#### Task item
Copy each line containing the word "will" from the records that follow, please.

(Saved entries)
-=-=-=-=-
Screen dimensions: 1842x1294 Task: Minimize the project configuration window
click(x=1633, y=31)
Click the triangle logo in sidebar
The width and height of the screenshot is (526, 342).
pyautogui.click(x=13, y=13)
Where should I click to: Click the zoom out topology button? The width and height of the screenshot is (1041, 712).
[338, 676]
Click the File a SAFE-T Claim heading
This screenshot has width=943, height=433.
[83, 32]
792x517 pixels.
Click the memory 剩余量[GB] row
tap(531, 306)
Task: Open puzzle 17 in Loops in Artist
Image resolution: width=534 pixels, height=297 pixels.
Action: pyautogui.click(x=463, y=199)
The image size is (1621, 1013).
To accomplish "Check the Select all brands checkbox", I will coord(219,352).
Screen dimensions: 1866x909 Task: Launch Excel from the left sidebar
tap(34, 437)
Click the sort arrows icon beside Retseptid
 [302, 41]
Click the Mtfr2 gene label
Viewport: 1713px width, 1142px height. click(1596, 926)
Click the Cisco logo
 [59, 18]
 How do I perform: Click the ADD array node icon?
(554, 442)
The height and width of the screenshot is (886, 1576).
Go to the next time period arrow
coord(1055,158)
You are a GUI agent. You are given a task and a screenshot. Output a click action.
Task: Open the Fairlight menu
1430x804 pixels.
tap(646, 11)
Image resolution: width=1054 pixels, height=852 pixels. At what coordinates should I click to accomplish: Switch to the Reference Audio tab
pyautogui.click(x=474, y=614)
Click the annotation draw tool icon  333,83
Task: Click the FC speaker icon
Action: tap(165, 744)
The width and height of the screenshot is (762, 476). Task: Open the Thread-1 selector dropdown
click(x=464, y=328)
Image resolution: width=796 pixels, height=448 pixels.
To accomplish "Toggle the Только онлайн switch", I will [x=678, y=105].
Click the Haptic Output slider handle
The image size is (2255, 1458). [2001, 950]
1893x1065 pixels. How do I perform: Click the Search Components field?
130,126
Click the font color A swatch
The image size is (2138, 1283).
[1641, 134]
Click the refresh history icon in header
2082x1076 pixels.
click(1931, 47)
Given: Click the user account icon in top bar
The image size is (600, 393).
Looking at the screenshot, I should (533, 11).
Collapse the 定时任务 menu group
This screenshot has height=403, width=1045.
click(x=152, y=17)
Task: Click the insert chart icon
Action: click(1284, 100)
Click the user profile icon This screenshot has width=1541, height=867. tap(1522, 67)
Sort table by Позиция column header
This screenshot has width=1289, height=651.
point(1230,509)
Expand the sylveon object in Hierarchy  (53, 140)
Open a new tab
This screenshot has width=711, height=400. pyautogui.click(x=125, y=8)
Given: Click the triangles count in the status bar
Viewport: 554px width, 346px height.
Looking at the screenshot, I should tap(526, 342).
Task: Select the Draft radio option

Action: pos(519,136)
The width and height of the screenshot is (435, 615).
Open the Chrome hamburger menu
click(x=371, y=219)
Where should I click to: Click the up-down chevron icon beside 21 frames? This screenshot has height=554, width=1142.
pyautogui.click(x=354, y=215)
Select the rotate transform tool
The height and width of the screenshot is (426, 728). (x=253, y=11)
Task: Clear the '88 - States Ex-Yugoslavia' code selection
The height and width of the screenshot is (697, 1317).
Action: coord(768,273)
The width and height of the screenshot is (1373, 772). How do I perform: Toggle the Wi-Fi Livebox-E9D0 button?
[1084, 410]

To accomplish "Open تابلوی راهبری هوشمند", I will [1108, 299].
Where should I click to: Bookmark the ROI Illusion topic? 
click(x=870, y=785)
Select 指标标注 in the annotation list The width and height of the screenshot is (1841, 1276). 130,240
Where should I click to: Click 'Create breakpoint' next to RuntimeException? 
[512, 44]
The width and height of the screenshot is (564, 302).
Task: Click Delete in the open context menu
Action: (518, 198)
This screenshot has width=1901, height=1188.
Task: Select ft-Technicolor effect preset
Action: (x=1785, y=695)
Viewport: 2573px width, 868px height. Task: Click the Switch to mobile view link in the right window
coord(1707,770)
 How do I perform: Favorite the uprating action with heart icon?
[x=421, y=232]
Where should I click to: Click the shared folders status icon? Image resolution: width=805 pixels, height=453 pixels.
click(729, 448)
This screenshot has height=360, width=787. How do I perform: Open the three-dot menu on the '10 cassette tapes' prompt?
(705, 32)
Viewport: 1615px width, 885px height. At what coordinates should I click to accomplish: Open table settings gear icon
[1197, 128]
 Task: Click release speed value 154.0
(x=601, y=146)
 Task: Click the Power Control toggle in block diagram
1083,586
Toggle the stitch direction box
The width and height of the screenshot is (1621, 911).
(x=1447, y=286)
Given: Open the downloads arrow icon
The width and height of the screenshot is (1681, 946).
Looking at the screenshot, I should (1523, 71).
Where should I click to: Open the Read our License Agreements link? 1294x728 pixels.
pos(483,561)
-=-=-=-=-
#### Completed exercise
To accomplish "Check the Select all brands checkbox", I will coord(219,352).
To accomplish "Toggle the Только онлайн switch", I will [x=678, y=105].
To accomplish "Open تابلوی راهبری هوشمند", I will [1108, 299].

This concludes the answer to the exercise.